Frequency and Time Domain EEG Analysis for Prognostication of Postanoxic Comatose Patients

Subhash khambampati, Sushanth Dondapati, Chaithanya Kalyan Bhuma, Bharadwaj Madiraju, Rahul Pathinarupothi
Amrita Vishwa Vidyapeetham


Abstract

As part of the George B. Moody PhysioNet Challenge 2023, our team, am_vision, aims to provide a Machine Learning(ML) based solution to predict the outcome of postanoxic comatose patients.
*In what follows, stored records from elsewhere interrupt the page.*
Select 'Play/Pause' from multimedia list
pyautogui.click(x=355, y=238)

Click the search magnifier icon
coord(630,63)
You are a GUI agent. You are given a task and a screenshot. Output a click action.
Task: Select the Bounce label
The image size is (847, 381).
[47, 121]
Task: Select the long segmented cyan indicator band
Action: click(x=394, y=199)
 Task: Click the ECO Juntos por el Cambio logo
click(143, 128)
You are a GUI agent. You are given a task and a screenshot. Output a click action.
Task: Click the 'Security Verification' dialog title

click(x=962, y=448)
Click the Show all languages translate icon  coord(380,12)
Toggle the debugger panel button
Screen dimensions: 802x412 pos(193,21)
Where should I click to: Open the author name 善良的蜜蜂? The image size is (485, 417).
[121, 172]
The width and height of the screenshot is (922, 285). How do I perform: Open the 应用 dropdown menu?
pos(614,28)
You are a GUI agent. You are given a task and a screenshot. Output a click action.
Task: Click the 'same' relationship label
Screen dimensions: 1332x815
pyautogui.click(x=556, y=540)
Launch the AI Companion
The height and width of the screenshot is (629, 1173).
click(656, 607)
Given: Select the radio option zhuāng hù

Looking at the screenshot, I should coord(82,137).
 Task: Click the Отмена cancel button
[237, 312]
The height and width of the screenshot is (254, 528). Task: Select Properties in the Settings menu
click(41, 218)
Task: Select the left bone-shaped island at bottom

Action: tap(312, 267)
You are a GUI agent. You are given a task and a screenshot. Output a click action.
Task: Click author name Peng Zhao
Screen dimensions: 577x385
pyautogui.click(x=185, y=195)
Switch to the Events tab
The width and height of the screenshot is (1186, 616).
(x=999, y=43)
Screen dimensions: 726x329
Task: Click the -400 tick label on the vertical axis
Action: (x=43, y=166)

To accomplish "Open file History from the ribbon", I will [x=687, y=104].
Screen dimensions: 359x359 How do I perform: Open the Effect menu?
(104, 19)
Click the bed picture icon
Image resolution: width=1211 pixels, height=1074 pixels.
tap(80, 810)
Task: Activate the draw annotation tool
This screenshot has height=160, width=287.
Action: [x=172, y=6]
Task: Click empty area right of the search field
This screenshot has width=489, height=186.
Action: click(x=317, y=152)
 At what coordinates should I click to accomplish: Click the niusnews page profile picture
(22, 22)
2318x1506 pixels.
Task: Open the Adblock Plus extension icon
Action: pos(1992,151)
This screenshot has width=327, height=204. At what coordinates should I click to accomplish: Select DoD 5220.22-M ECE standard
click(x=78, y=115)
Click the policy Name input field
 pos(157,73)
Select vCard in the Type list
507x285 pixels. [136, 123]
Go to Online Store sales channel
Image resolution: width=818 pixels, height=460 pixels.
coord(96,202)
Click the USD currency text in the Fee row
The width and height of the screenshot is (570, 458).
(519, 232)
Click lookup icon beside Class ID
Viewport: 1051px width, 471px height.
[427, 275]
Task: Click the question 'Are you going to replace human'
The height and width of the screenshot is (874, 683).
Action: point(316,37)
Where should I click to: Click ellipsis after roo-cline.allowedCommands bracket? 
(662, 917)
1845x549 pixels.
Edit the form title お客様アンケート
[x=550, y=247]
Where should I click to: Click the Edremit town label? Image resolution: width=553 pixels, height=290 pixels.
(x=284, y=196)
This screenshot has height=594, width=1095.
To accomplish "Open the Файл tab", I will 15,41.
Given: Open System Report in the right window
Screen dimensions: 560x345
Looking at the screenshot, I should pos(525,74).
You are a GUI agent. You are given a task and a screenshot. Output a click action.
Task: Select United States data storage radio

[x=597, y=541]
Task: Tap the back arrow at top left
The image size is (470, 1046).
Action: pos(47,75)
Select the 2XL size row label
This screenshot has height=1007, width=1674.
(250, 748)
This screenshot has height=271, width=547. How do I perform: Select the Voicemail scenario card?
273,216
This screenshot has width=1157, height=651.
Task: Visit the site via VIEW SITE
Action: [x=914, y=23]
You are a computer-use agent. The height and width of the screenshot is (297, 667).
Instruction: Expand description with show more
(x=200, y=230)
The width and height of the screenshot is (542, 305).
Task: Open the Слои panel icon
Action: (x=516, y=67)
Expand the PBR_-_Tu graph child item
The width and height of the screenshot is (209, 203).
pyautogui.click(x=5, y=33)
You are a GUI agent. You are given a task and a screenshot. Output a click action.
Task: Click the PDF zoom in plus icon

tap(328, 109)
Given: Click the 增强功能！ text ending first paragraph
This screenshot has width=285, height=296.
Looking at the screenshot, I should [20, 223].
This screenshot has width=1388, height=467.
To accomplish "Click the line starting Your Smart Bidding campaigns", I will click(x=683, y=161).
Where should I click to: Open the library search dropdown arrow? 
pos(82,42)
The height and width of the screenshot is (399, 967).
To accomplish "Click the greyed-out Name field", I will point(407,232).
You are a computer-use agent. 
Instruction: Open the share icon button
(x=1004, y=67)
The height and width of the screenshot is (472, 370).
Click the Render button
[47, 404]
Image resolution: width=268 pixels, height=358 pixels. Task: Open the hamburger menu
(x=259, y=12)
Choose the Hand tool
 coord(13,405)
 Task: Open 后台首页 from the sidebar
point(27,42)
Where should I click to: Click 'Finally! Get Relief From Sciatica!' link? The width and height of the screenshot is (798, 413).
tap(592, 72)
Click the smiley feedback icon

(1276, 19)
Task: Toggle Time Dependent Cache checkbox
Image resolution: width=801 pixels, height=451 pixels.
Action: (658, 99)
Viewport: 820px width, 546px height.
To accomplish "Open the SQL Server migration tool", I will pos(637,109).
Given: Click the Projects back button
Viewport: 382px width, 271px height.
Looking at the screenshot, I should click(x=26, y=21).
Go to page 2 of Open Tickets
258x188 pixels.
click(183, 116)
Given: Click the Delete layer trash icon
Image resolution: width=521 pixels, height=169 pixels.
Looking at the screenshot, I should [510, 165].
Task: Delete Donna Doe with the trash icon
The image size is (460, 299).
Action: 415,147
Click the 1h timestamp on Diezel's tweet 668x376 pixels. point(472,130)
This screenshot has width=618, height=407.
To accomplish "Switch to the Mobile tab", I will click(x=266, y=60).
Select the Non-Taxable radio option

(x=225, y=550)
Methods: The Electroencephalography(EEG) signals of the patients are decomposed into four frequency bands: delta, theta, alpha, and beta. The Power Spectral Density(PSD) values of the bands are computed using Welch method by passing the entire five minutes of signal data without overlapping. The statistical features such as: maximum, minimum, mean, standard deviation values of the signal and frequency bands along with skew, kurtosis, and alpha-delta ratio, Shannon Entropy are extracted from the data and multiplied by quality scores of the signal as weights. These features along with the patient metadata were vectorized as input to the ML classifiers. Our further approach includes extracting features like Regularity, Spike frequency, Isoelectric patterns, Burst-Suppressions, and Identical bursts which show prominent relations with outcome even at 12 hours and 24 hours after the cardiac arrest. To compare our solution with the baseline model, we extend our investigation to build a hybrid neural networks which combines Convolution Neural Networks(CNN) and Bi-directional Long-Short Time Memory recurrent neural networks (Bi-LSTM) where features are automatically learned with CNN and historical trends are extracted using Bi-LSTM. The feature fusion of the two can be used as input to the ML model.

Results: The initial scores of the model tested in the hidden challenge data are 0.10, 0.18, 0.39, 0.51(with rank 37 on leaderboard) and cross validation scores on the training set are 66%, 70%, 72%, 71% for 12 hours, 24 hours, 48 hours, and 72 hours respectively. We plan to implement a hybrid featurizer and fusion methodology to capture long-term spatial and temporal patterns that are more predictive of such prognosis.